The system we have has evolved having regard to our social and political history, and the particular version of federation that has emerged over the last century.  So we find ourselves stuck in an Irish joke: if we want to get to Connemara we shouldn’t start from here.  Only we are here, and there is nowhere else to start from.

Will the 2013 edition of the Commission seek to revisit the federal allocation of health responsibilities and resources? Given the very recent COAG agreement on these issues, I doubt the Commission will suggest re-opening the matter.

And even if it did, State governments are basically satisfied with the status quo, especially now that aged care has been solely assigned to the Commonwealth.  Why would they agree to take on additional responsibilities in the absence of a rock-solid guarantee of additional resources?

So if responsibilities are going to continue to be divided, will the Commission wish to suggest development of “bilateral arrangements incorporating global funding, which reduce duplication, overlap and incentives to shift costs” and share financial risk between the Commonwealth, States and service providers?

The desirability of such agreements has not diminished since 1996, but the problem at the end of the day is that agreements require consent from both parties.  While it would be possible to design a funding mechanism around a global budget that would result in reduced Commonwealth funding for a State if it shifted costs to Commonwealth programs, no State would ever agree to such a mechanism [1].

That brings us to the hardy perennial of developing purchaser-provider arrangements through the establishment of budget holders.  The Medicare Select model proposed by the National Health and Hospital Reform Commission (see section 6 in Chapter 6) demonstrates that reviews appointed by Labor governments can find some attractions in purchasing of services by a budget holder.

There is a certain superficial charm to such models. Of course people will receive better care if an entity is helping manage their care in a systemic way rather than allowing them to blunder through the health system unaided.

Of course a separation between purchasers and providers, and competition within each group, will lead to improved efficiency.  I’m sure the Commission will find these siren calls irresistible.
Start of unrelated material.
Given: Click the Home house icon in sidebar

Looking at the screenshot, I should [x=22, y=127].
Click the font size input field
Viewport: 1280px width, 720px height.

What will the government think of such recommendations?  It is interesting that Minister Dutton attended a Round Table hosted by Medibank Private and attended by George Halvorson, Executive Chairman of Kaiser Permanente and Willem Van Duin, Chairman of the Executive Board of Achmea (the largest health and life insurance provider in the Netherlands).

Presumably the guests weren’t in Australia to learn about the benefits of a public universal health system.

However, any vague enthusiasm from the government for a recommendation in this direction is likely to attract a strong reaction from the AMA and other professional groups condemning it as a move towards “US style managed care”.

Because everybody knows that managed care is so much worse for you than the opposite…

[1] The experience of the 2011 National Health Reform Agreement is instructive here.  The Commonwealth agreed to share the risk of hospital growth with the States, but the States were successful in obtaining a guaranteed minimum amount of additional funding which they will receive even if hospital utilisation does not grow as fast as was estimated.  They can now reduce their own expenditure on hospitals (at the cost of reduced and slower access) while still receiving increased Commonwealth funding.

• “William Foggin” is the pen-name of a health policy analyst who wishes to remain anonymous.